For CE, it's probably a non issue. If you were pushing this app to thousands of users and they were all hitting a centralized DB, you might want to spend some time on optimization. In a single-user instance DB like CE, unless you've got data that says you need to optimize, I wouldn't spend any time worrying about it. Premature optimization, etc.
The way to decide varys between 2 main few things
1. Is the data going to be accesses constantly
2. Is there a lot of data
If you are constanty using the data in the tables, then load them on first use.
If you only occasionally use the data, fill the table when you need it and then discard it.
For example, if you have 10 gui screens and only use myTableDataTable on 1 of them, read it in only on that screen.
The choice really doesn't depend on C# itself. It comes down to a balance between:
How often do you use the data in your code?
Does the data ever change (and do you care if it does)?
What's the relative (time) cost of getting the data again, compared to everything else your code does?
How much value do you put on performance, versus developer effort/time (for this particular application)?
As a general rule: for production applications, where the data doesn't change often, I would probably create the DataTable once and then hold onto the reference as you mention. I would also consider putting the data in a typed collection/list/dictionary, instead of the generic DataTable class, if nothing else because it's easier to let the compiler catch my typing mistakes.

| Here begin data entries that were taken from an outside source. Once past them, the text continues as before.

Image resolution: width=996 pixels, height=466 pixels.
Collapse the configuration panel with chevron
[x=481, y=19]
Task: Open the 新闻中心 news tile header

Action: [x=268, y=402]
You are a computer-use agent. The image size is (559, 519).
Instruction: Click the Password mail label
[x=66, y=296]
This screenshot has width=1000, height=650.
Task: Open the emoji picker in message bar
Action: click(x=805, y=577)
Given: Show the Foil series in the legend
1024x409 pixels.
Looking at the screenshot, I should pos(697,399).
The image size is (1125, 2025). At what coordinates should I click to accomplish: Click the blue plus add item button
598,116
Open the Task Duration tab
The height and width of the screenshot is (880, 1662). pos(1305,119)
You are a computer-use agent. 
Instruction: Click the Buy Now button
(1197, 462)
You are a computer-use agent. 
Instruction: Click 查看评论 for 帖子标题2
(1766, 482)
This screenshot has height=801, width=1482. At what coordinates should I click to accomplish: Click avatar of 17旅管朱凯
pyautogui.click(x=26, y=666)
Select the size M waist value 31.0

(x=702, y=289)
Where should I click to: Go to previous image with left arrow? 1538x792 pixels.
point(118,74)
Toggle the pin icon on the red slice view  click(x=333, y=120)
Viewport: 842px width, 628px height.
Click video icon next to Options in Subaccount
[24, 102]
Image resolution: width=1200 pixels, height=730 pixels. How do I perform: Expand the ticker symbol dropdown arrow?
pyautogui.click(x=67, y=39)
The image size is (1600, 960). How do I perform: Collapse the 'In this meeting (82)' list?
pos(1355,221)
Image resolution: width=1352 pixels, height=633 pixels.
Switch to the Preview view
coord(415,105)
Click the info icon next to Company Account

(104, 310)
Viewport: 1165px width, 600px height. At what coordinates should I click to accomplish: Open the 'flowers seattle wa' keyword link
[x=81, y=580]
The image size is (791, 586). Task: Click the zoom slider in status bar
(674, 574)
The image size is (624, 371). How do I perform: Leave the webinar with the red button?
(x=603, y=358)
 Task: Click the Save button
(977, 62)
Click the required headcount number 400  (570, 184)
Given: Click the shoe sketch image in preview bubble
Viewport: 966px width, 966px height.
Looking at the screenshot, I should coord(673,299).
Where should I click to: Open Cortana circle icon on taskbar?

For a simple utility you run for yourself that "starts, does its thing and ends", it's probably not worth the effort.
You are asking about Windows CE. In that particular care, I would most likely do the query only once and hold onto the results. Mobile OSs have extra constraints in batteries and space that desktop software doesn't have. Basically, a mobile OS makes bullet #4 much more important.
Everytime you add another retrieval call from SQL, you make calls to external libraries more often, which means you are probably running longer, allocating and releasing more memory more often (which adds fragmentation), and possibly causing the database to be re-read from Flash memory. it's most likely a lot better to hold onto the data once you have it, assuming that you can (see bullet #2).
It's easier to figure out the answer to this question when you think about datasets as being a "session" of data. You fill the datasets; you work with them; and then you put the data back or discard it when you're done. So you need to ask questions like this:
How current does the data need to be? Do you always need to have the very very latest, or will the database not change that frequently?
What are you using the data for? If you're just using it for reports, then you can easily fill a dataset, run your report, then throw the dataset away, and next time just make a new one. That'll give you more current data anyway.
Just how much data are we talking about? You've said you're working with a relatively small dataset, so there's not a major memory impact if you load it all in memory and hold it there forever.
Since you say it's a single-user app without a lot of data, I think you're safe loading everything in at the beginning, using it in your datasets, and then updating on close.
The main thing you need to be concerned with in this scenario is: What if the app exits abnormally, due to a crash, power outage, etc.? Will the user lose all his work? But as it happens, datasets are extremely easy to serialize, so you can fairly easily implement a "save every so often" procedure to serialize the dataset contents to disk so the user won't lose a lot of work.